** Opening Supplied entries block **
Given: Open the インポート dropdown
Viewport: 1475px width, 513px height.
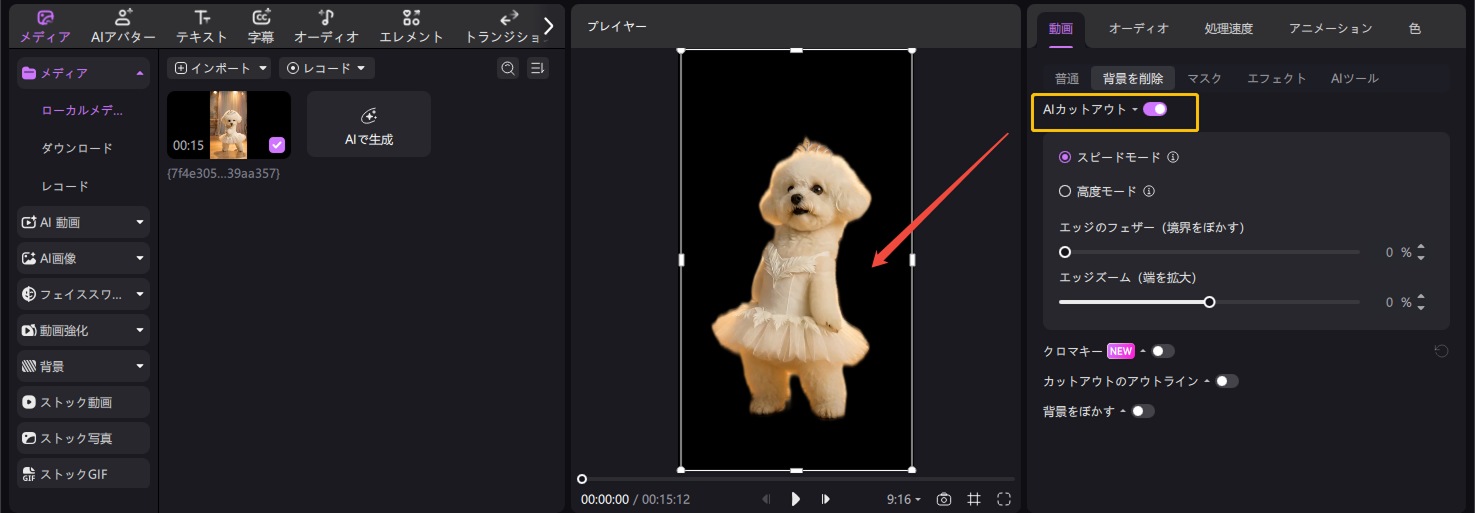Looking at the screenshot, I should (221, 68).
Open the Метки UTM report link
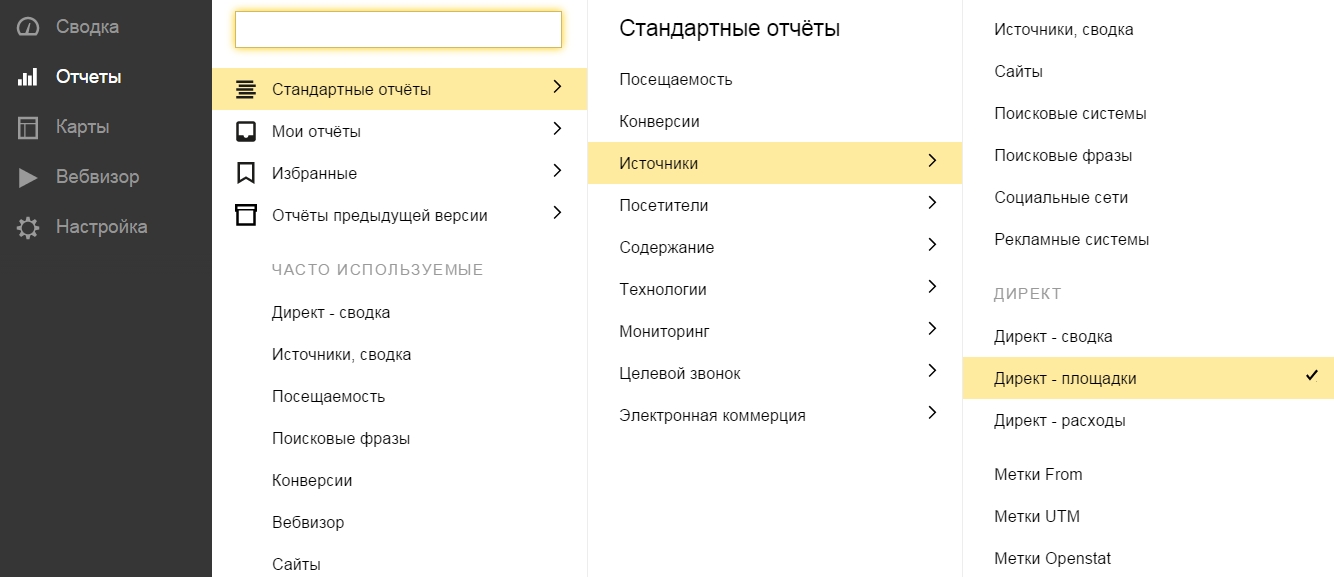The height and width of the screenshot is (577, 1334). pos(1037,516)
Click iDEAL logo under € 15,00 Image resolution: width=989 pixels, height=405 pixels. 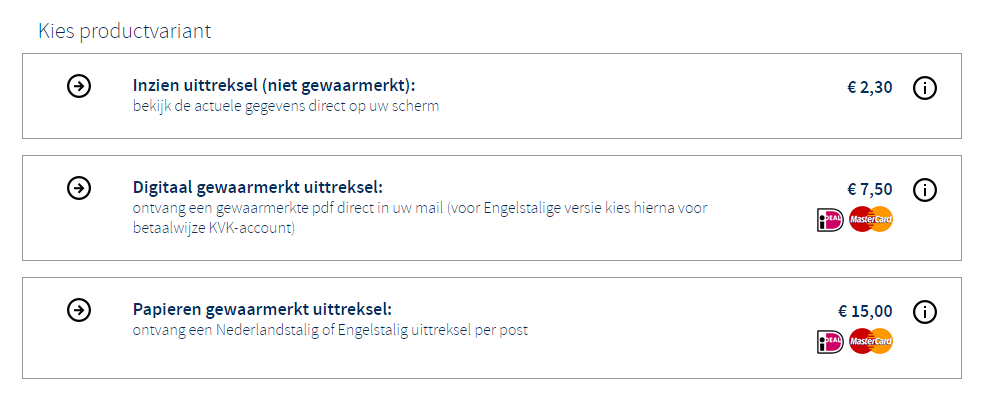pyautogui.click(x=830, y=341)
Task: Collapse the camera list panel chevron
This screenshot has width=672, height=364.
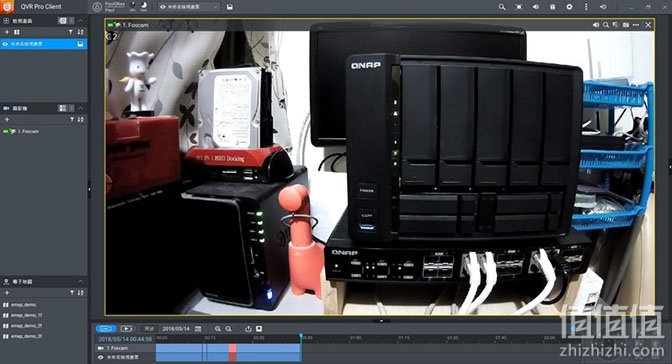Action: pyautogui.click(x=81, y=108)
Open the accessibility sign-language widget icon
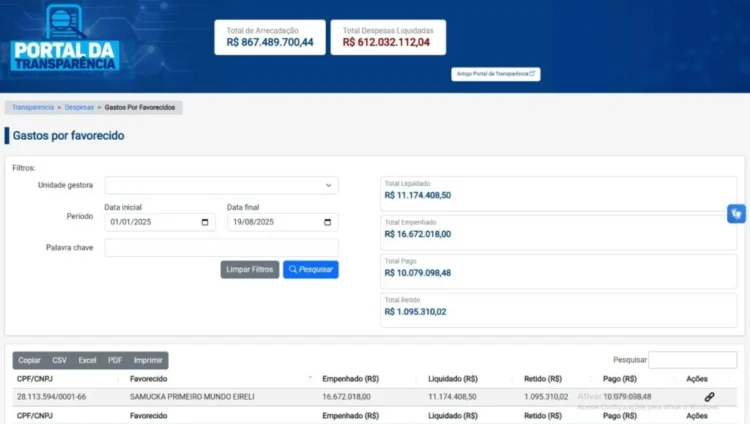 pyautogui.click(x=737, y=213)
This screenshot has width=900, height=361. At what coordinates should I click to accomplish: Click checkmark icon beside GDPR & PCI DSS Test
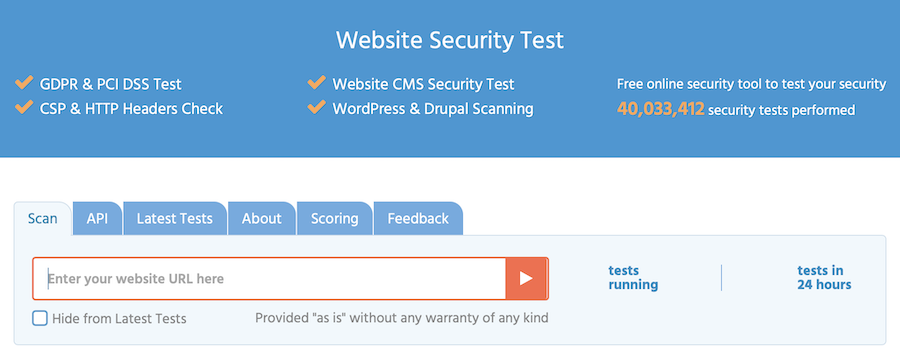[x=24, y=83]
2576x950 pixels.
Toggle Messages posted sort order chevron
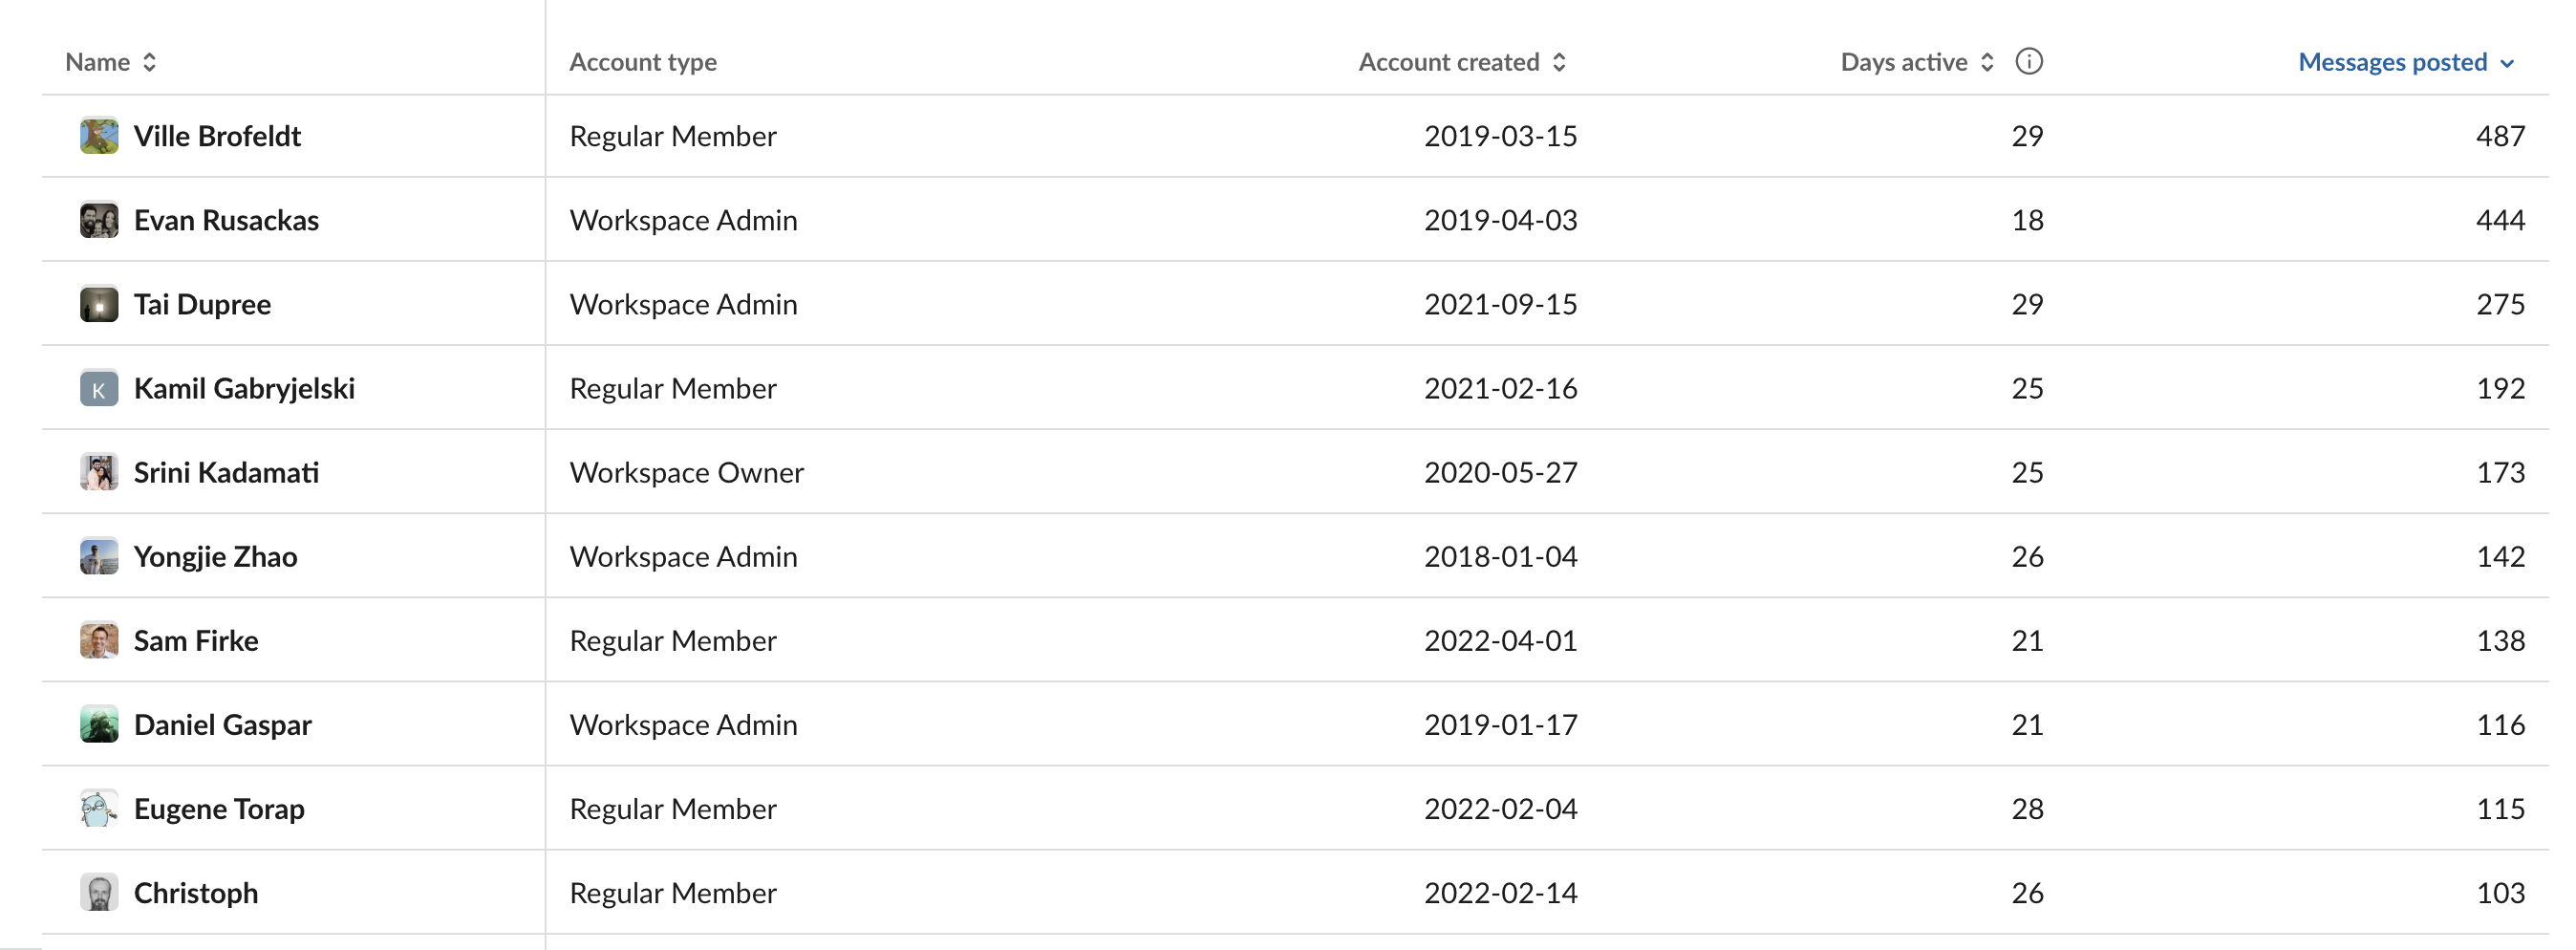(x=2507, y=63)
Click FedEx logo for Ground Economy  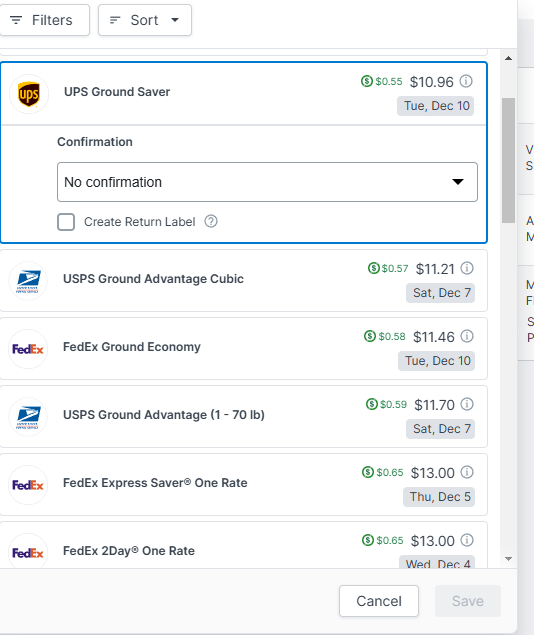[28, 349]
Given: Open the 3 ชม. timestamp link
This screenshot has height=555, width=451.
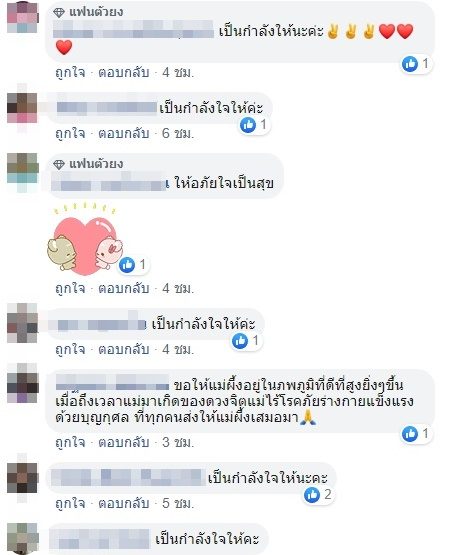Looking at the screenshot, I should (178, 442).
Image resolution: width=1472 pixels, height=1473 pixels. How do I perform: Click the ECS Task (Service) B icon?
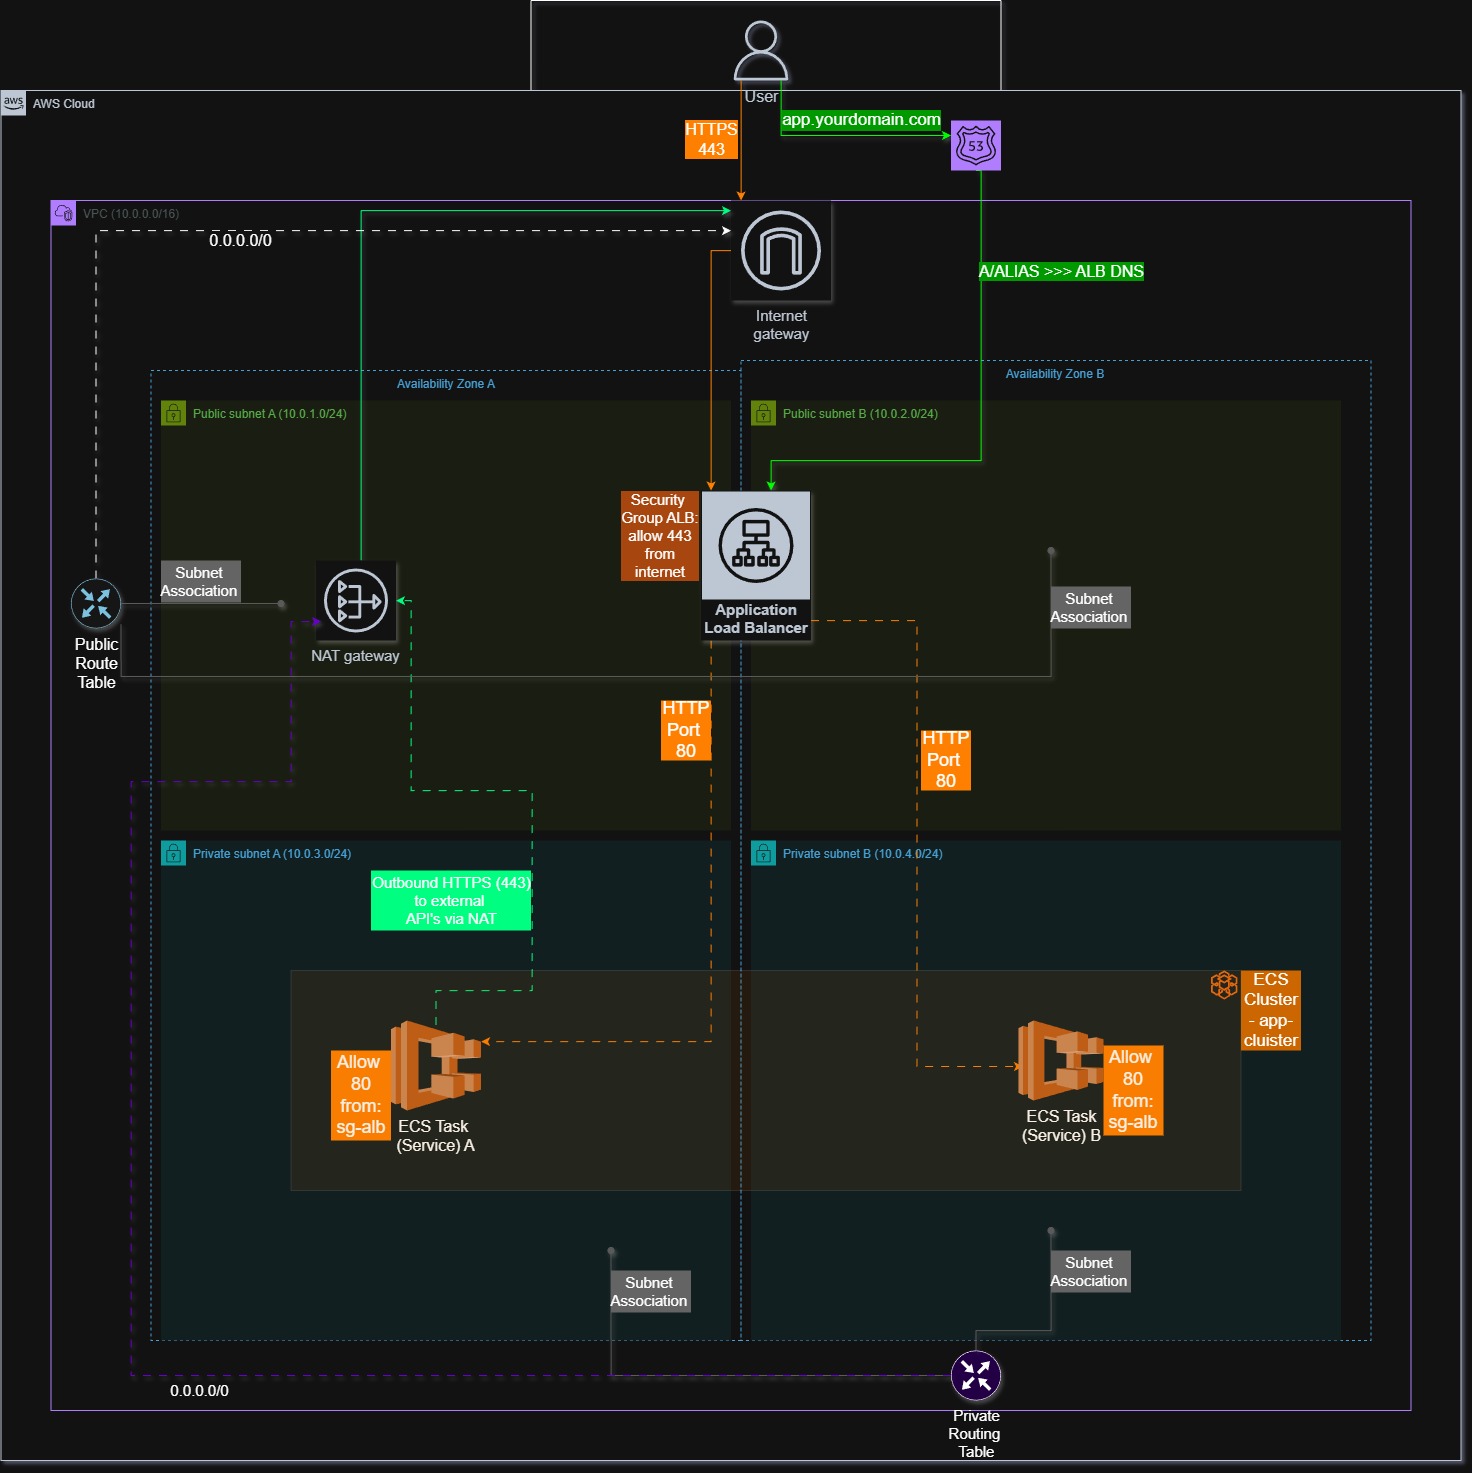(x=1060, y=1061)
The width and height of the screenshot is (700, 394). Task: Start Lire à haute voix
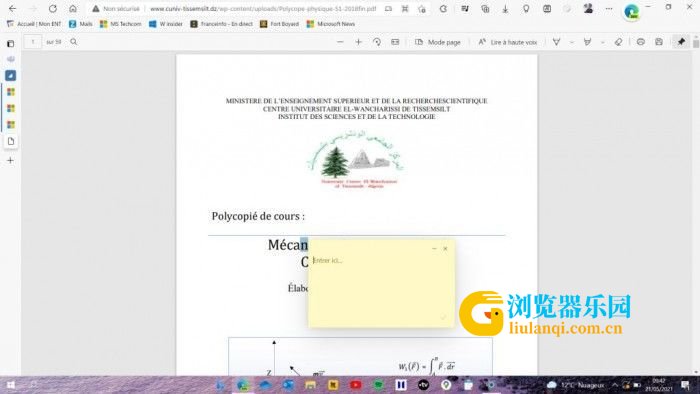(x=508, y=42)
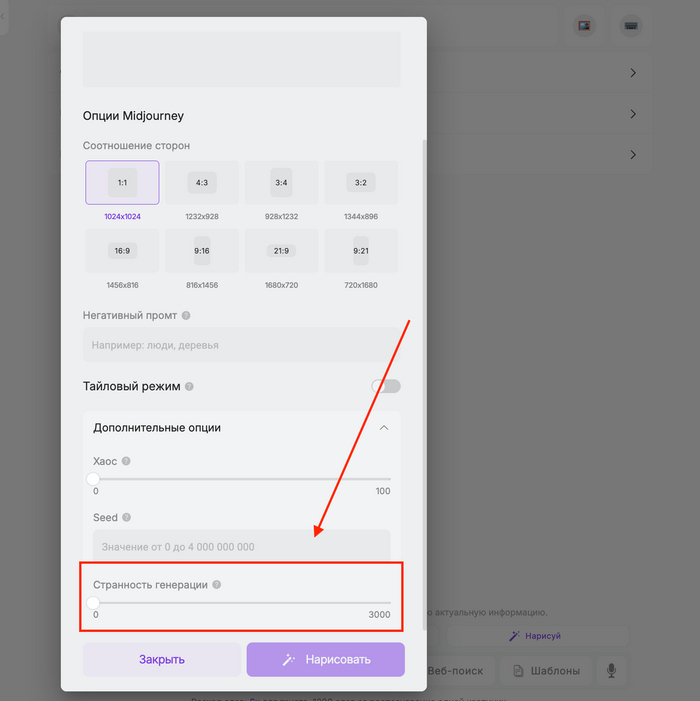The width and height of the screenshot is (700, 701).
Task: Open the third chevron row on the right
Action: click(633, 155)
** Closing Supplied entries block **
- **Work request**: Reproduce every line from the listing above that holds the word "Given".

- **Reply**:
Given: Open the インポート dropdown
Given: Open the 3 ชม. timestamp link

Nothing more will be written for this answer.